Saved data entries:
# # # #

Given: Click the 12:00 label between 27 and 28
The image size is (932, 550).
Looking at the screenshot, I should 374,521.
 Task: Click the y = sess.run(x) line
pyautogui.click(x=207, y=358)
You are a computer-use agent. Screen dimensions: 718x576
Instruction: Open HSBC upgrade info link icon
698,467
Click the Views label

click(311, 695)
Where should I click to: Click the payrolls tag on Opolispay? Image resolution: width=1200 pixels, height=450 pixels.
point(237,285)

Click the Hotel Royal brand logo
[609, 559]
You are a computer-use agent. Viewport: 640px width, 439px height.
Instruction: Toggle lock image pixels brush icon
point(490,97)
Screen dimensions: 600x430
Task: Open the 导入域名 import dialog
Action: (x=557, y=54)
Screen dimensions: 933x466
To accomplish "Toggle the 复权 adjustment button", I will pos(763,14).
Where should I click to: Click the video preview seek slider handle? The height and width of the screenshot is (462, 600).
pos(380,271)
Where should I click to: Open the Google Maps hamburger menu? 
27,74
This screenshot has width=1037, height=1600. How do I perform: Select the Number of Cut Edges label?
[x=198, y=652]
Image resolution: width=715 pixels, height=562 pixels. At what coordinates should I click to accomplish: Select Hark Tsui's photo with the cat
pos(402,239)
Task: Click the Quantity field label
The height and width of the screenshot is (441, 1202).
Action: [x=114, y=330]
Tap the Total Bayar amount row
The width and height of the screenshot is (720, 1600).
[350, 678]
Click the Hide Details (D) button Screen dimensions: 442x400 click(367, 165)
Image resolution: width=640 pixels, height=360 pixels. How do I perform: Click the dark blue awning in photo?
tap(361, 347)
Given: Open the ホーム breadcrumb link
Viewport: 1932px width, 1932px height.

# # # #

## Exercise description
After locating the line with "Screen dimensions: 933x466", please repeat it and every line after it exactly, through the end of the data above.

## Exercise response
Screen dimensions: 933x466
To accomplish "Toggle the 复权 adjustment button", I will pos(763,14).
Where should I click to: Click the video preview seek slider handle? The height and width of the screenshot is (462, 600).
pos(380,271)
Where should I click to: Open the Google Maps hamburger menu? 
27,74
This screenshot has width=1037, height=1600. How do I perform: Select the Number of Cut Edges label?
[x=198, y=652]
Image resolution: width=715 pixels, height=562 pixels. At what coordinates should I click to accomplish: Select Hark Tsui's photo with the cat
pos(402,239)
Task: Click the Quantity field label
The height and width of the screenshot is (441, 1202).
Action: [x=114, y=330]
Tap the Total Bayar amount row
The width and height of the screenshot is (720, 1600).
[350, 678]
Click the Hide Details (D) button Screen dimensions: 442x400 click(367, 165)
Image resolution: width=640 pixels, height=360 pixels. How do I perform: Click the dark blue awning in photo?
tap(361, 347)
Given: Open the ホーム breadcrumb link
Viewport: 1932px width, 1932px height.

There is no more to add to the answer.